“Ciak… un processo simulato per evitarne uno vero”: il progetto innovativo del “Gemmellaro” di Catania

“Ciak… un processo simulato per evitarne uno vero”: il progetto innovativo del “Gemmellaro” di Catania

CATANIA – Sabato mattina, gli studenti della classe 3A dell’indirizzo AFM dell’I.I.S. “Carlo Gemmellaro” di Catania hanno portato a termine un progetto significativo nell’Aula Minori al secondo piano del Tribunale di Catania, situato in Piazza Verga. Questo progetto, coordinato dall’Associazione “Ciak… Formazione e Legalità”, ha avuto come fase centrale la simulazione di un processo penale minorile in una vera aula di giustizia.

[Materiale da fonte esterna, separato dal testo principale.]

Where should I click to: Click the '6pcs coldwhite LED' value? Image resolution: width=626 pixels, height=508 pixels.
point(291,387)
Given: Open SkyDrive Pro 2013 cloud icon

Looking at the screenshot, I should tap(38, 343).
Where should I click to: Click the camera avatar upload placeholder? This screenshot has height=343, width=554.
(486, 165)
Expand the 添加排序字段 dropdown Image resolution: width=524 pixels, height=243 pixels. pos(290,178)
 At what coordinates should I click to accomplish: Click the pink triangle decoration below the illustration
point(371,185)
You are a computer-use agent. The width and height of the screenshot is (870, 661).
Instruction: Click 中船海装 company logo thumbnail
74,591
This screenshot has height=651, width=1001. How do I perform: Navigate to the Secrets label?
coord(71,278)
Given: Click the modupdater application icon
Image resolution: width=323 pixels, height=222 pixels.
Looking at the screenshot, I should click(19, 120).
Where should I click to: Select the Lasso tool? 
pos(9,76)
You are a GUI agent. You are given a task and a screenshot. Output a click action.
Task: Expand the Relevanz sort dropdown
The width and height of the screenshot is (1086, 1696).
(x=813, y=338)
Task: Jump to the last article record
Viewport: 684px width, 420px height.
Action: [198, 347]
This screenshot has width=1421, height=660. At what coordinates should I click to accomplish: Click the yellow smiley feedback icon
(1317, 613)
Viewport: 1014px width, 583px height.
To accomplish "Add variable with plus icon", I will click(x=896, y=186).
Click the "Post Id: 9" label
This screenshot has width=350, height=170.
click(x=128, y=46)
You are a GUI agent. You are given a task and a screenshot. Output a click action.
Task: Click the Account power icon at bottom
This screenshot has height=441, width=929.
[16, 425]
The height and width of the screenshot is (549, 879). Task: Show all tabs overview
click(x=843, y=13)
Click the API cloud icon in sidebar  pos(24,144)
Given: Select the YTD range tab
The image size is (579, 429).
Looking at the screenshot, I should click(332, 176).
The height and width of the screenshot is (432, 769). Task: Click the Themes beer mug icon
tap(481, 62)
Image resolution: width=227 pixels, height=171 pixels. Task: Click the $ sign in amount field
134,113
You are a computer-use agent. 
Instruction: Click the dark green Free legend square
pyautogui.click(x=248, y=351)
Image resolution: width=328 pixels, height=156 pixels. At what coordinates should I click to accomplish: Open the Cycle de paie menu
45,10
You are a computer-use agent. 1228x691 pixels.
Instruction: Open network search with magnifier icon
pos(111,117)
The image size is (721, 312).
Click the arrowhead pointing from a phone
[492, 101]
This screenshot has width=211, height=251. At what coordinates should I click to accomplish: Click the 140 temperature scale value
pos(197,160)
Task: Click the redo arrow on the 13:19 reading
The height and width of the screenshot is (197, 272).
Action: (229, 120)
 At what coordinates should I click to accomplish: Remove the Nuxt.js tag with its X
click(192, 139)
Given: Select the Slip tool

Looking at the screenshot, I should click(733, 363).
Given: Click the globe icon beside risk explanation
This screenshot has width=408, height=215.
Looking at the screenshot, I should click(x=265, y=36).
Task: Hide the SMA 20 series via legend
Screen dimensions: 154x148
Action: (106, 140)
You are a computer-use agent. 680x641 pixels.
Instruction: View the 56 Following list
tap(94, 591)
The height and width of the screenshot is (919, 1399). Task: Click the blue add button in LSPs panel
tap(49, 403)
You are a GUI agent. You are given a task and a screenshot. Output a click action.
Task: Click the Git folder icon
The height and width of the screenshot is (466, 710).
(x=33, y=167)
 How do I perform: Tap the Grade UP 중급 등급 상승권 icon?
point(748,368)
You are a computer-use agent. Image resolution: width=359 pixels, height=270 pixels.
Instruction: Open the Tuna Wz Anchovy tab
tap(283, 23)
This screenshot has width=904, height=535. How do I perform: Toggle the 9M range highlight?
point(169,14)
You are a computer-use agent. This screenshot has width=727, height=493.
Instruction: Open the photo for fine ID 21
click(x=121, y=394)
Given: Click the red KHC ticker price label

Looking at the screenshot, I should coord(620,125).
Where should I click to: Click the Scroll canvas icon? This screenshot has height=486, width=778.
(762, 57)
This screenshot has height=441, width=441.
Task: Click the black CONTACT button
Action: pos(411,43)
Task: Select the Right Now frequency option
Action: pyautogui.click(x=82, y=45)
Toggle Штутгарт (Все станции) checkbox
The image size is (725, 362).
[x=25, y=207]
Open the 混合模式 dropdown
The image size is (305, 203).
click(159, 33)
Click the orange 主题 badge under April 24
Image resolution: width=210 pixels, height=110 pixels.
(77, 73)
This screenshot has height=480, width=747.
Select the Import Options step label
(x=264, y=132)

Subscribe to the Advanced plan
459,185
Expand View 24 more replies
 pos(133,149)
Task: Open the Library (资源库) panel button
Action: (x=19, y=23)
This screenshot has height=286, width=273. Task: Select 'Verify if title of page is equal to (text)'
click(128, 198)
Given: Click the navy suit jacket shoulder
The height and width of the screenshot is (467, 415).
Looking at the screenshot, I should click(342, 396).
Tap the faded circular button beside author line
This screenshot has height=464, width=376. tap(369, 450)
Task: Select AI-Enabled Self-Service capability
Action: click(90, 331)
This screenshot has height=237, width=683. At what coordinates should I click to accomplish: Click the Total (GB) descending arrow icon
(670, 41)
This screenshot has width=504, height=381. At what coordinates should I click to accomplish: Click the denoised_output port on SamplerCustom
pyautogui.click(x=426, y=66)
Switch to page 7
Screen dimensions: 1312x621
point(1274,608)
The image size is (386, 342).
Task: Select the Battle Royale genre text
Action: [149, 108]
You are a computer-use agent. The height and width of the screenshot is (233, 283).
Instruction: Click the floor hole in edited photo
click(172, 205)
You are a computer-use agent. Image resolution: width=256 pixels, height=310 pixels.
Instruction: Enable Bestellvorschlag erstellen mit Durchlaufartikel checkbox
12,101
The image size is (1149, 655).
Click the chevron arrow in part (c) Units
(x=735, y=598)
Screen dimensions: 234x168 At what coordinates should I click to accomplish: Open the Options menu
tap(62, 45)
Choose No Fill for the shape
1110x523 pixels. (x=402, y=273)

I giovani partecipanti hanno assunto i ruoli di giudici dibattimentali, pubblici ministeri, imputati, persone offese e testimoni, sviluppando un copione liberamente redatto dall’associazione stessa, basato su fatti-reato relativi a processi penali minorili. Prima, durante e dopo le simulazioni, sono stati organizzati momenti di formazione, discussione ed elaborazione delle tematiche affrontate, incentrati sulla legalità e sul rapporto tra Cittadino e Stato.

L’iniziativa è nata dalla consapevolezza dell’efficacia di un’azione sinergica tra scuola e giustizia nella prevenzione del disagio giovanile e nella promozione della cultura della legalità. L’obiettivo è stato quello di mettere in atto strumenti e metodologie attive volte a rivedere e definire modelli educativi e relazioni intergenerazionali. Questo è particolarmente rilevante per gli adolescenti che spesso si trovano a vivere esperienze dove il confine tra legalità e illegalità, giusto e ingiusto, reale e virtuale, appare sempre più confuso e labile.

 

 

La Dirigente Scolastica, prof.ssa Fiorella Baldo, accompagnata dalla sua collaboratrice, prof.ssa Vincenza Pulvirenti, ha partecipato con entusiasmo alla performance degli studenti. Ha espresso il suo ringraziamento ai docenti referenti del progetto, proff. Santa Nicotra e Vincenzo Russo, ai docenti del Consiglio di Classe e dell’Istituto presenti all’evento – proff.sse Vincenza Caruso, Rosalba Niceforo, Giovanna Raineri, Chiara Sciuto, Raffaella Lauretta – e ai familiari dei ragazzi.



La Dirigente Scolastica prof.ssa Baldo ha dichiarato che “le attività didattiche che privilegiano il modello laboratoriale hanno sensibilizzato i ragazzi sul tema della legalità, coinvolgendoli in prima persona in un percorso formativo, educativo ed inclusivo“.

È doveroso rendere plauso ai giovani attori che si sono impegnati nella realizzazione del progetto e del prodotto multimediale, con il quale parteciperanno alla premiazione conclusiva che si terrà nelle prossime settimane. Gli studenti che si sono distinti per il loro impegno sono: Greta Aiello, Cristian Andolfo, Antonino Lorenzo Bara, Antonino Bonaccorsi, Viviana Campagna, Gabriel Cantarella, Roberta Consolo, Bruna D’Agata, Davide D’Aquino, Alessandro Ferrara, Marian Gabriel Grozav, Clarissa Guidotto, Giada Giulia Motta, Alessandro Parlavecchio, Davide Pistone, Giovanni Platania, Susanna Ramella, Loris Sangiorgi, Lucrezia Chiara Agata Ternullo e Dylan Zufalo.

Questo progetto rappresenta un esempio virtuoso di come la collaborazione tra istituzioni educative e giudiziarie possa favorire la crescita civile e morale dei giovani, fornendo loro strumenti concreti per comprendere e rispettare le regole della convivenza sociale.